• [Task list]:
(a) In the post "Getting It Wrong," in which hospital was Ezra Pound held?
(b) Rewrite the paragraph of the post "Getting It Wrong" that begins "I'm now reading Moody's account" as a short list of its main points.
(Page excerpt begins)
Sunday, August 23, 2020

Getting It Wrong

Everything I knew about the trial of Ezra Pound for treason and his incarceration in St Elizabeths Hospital for the Insane was wrong. Not that I knew a lot. But I thought I knew that Pound had definitely committed treason, had gone more than a bit crazy in the war years, and had been declared insane in very dubious fashion in order to protect him from execution by understandably sympathetic friends.

I'm now reading Moody's account of all that took place, a very detailed one indeed, and now I think I know the following: Pound had by no means definitely committed treason, and those who were tasked to prosecute him knew that and had reached the conclusion he would walk out as a free man from any real trial; he showed a number of very understandable signs of stress, but nothing close to what might generally be thought of as insanity, and the majority of the doctors who dealt with him knew that perfectly well; his defence may have thought they were helping him, but were complicit in an appalling injustice in locking him away for twelve years.
(Page excerpt ends)
(Extracted information begins)
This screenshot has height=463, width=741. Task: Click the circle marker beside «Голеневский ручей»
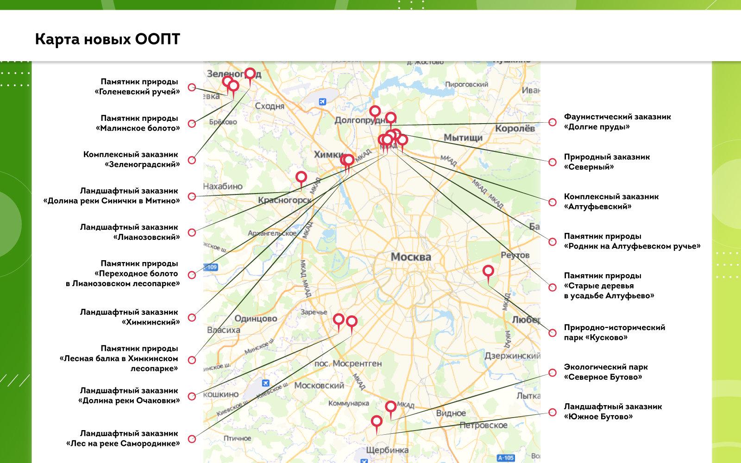coord(192,87)
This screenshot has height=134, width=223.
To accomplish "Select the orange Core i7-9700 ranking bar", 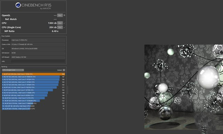I will [33, 74].
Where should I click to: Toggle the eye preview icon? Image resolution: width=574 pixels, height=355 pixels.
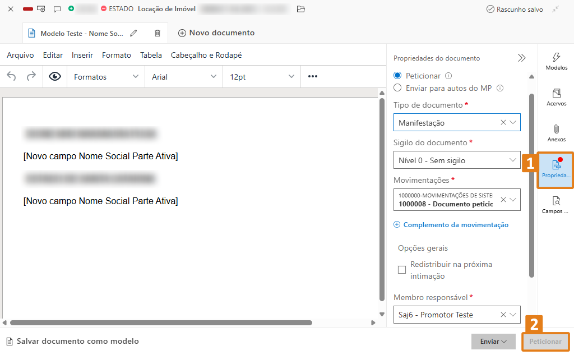pos(55,77)
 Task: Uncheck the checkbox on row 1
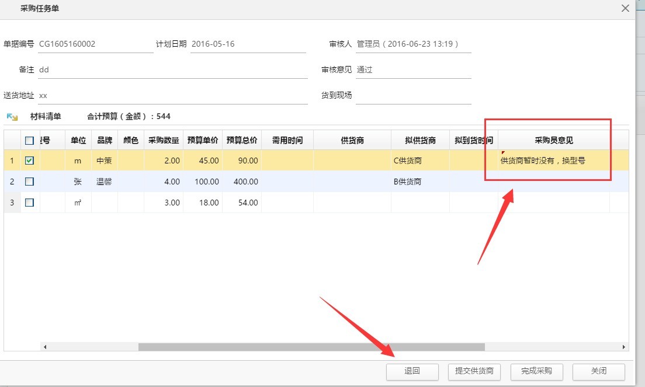(x=29, y=160)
(Extracted information ends)
• [Answers given]:
(a) St Elizabeths Hospital for the Insane.

(b)
After reading Moody's detailed account, I now believe:
- Pound had not definitely committed treason. His prosecutors knew this and had concluded he would go free after any real trial.
- He showed understandable signs of stress, but nothing close to insanity, and most of his doctors knew it.
- His defense may have thought it was helping him, but it was complicit in an appalling injustice by locking him away for twelve years.